§ **Problem details**
Could you return each line of the items below verbatim, leaving out the pictures?

----- Records provided

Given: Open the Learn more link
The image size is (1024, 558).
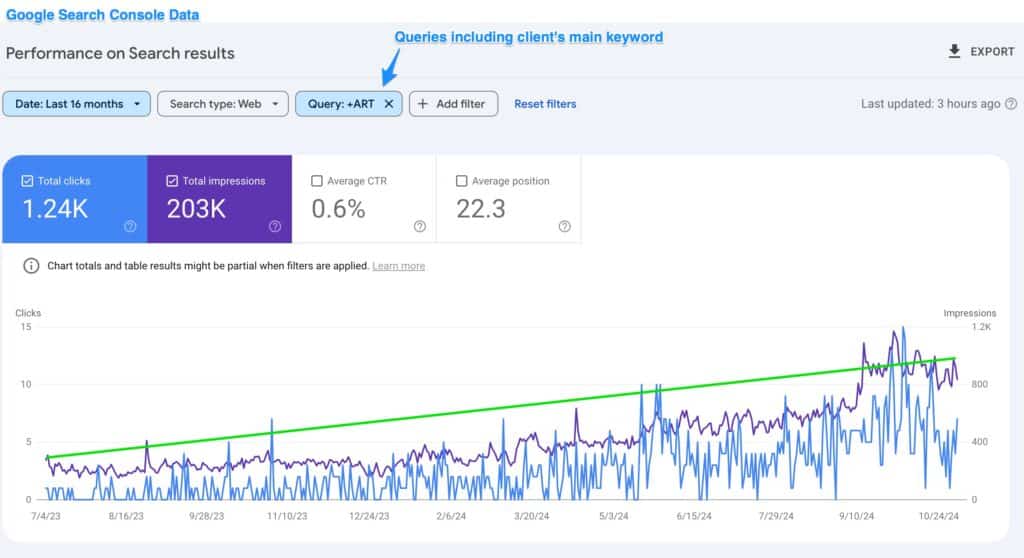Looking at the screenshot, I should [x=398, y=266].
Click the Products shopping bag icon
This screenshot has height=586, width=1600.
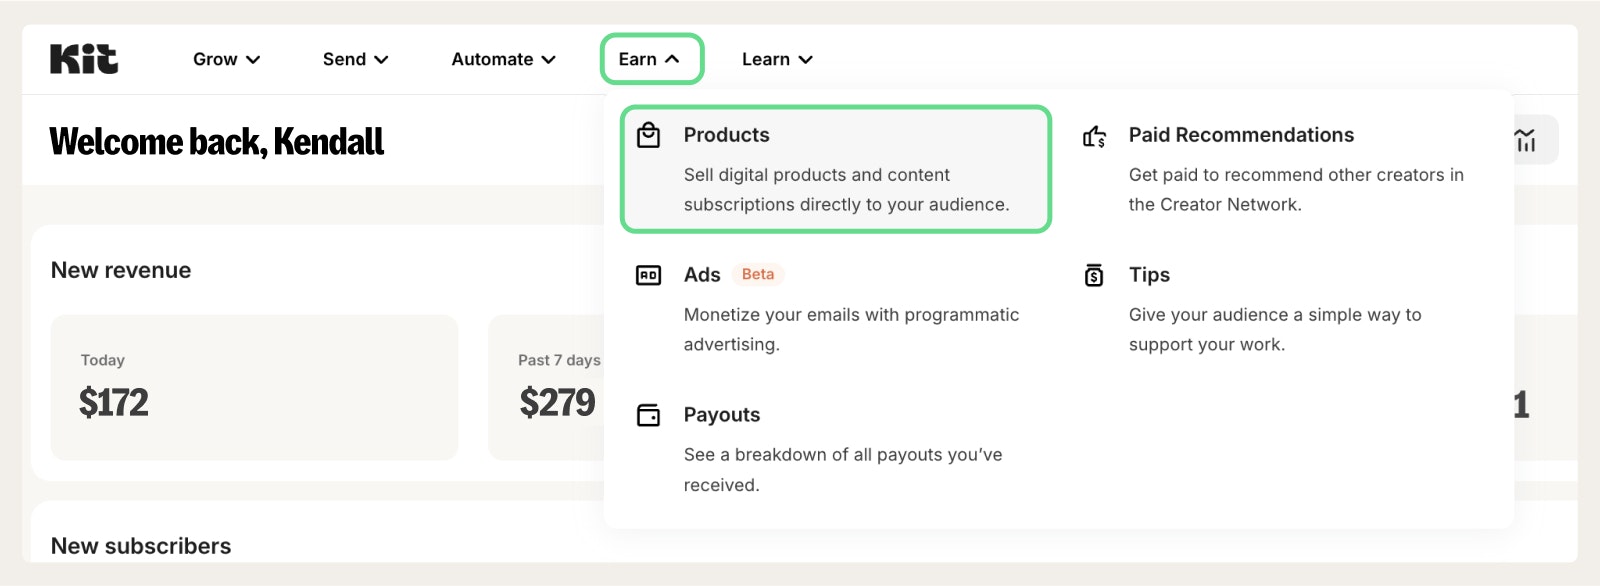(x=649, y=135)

----------

§ **Solved exercise**
Given: Open the Learn more link
The image size is (1024, 558).
Looking at the screenshot, I should [x=398, y=266].
Click the Products shopping bag icon
This screenshot has height=586, width=1600.
(x=649, y=135)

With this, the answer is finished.